Un rituel de vingt minutes pour laisser le chemin répondre à sa manière
Le rituel peut commencer avant de franchir la porte. Il suffit de nommer intérieurement ce qui est présent, sans chercher à le corriger : « aujourd’hui, il y a de la fatigue », « aujourd’hui, il y a de l’agacement », « aujourd’hui, il y a une envie d’air ». Cette phrase place la marche du côté de l’accueil plutôt que de la fuite.
Pendant les dix premières minutes, la règle du zigzag reste très simple : alterner les directions lorsque cela est possible, tout en respectant les feux, les zones confortables et le bon sens. Les dix minutes suivantes peuvent être offertes à un sens particulier. Écouter seulement, par exemple. Ou chercher ce qui porte une teinte de rouge. Cette contrainte légère donne au mental moins de prises pour ruminer.
Au retour, trois lignes dans un carnet suffisent : « ce que j’ai vu », « ce que j’ai senti », « ce que je garde ». Une personne peut écrire : « une femme riait au téléphone devant une porte bleue ; j’ai senti mon dos se relâcher après la montée ; je garde l’idée de m’asseoir davantage près de la fenêtre. » Rien n’est spectaculaire. Le geste laisse une trace, et cette trace peut devenir un fil dans les semaines suivantes.

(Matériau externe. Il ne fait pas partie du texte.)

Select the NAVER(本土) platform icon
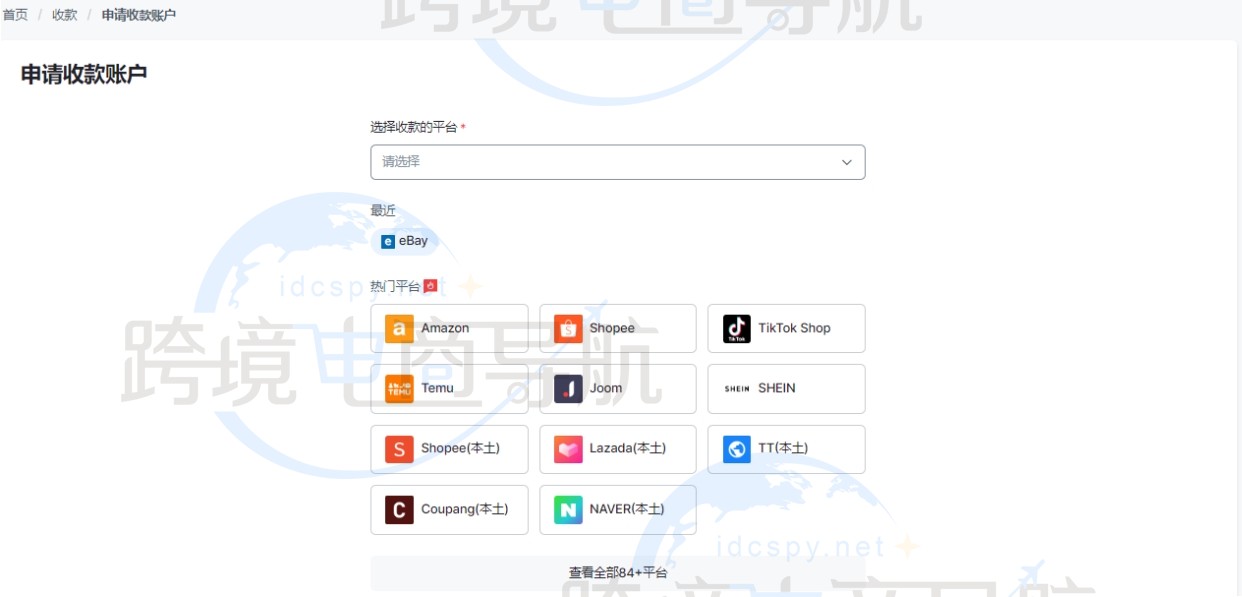The width and height of the screenshot is (1242, 597). coord(617,509)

Ce type de pratique rejoint une idée développée dans cette plongée au cœur du flow : l’engagement ne naît pas nécessairement d’un grand projet. Il peut se former au contact d’une action simple, choisie avec assez de présence pour que le reste s’éloigne un peu. La marche n’a pas besoin d’être utile pour être profonde.
Il reste essentiel de ne pas romantiser le fait d’être seule avec ses pensées. Pour certaines personnes, le silence ou la déambulation peuvent intensifier l’angoisse, réveiller des souvenirs difficiles ou produire une sensation d’isolement. Dans ce cas, une balade accompagnée, un trajet familier, un podcast doux ou un échange avec un professionnel de santé peuvent être des appuis plus justes. La bonne pratique est celle qui respecte le seuil du jour.
La promenade en zigzag rappelle enfin une forme de sagesse très terrestre : l’existence ne suit pas une ligne droite, et elle n’a pas à le faire. Les détours ne sont pas nécessairement des retards. Ils peuvent être les lieux où se reforme la capacité d’attention, où l’improvisation retrouve sa place, où la liberté cesse d’être une idée lointaine pour devenir un geste de quelques pas.
La prochaine fois qu’une rue vous appelle sans raison évidente, il sera peut-être possible de lui accorder ce petit oui.
Qu’est-ce qu’une balade en zigzag ?
C’est une promenade où l’on laisse les intersections guider une partie du parcours, en alternant par exemple gauche et droite ou en suivant un détail qui attire l’attention. Le principe est de sortir du trajet automatique tout en conservant un cadre rassurant.
Le flow pendant la marche est-il garanti ?
Non. Le flow est un état d’attention engagée qui peut apparaître lorsque l’activité est adaptée à la personne, mais il ne se commande pas. Une marche peut aussi être simplement calme, distraite ou difficile, et rester valable.
Comment pratiquer le zigzag en sécurité ?
Choisissez un quartier connu ou confortable, prévoyez une durée, gardez un moyen de retour et modifiez librement la règle si une rue ne vous convient pas. La liberté de la balade n’implique jamais de négliger votre sécurité.
Faut-il marcher longtemps pour ressentir les effets d’une promenade attentive ?
Non. Vingt minutes peuvent suffire pour changer de rythme et observer son environnement autrement. L’essentiel est moins la durée que la qualité de présence accordée aux pas, au souffle et aux détails rencontrés.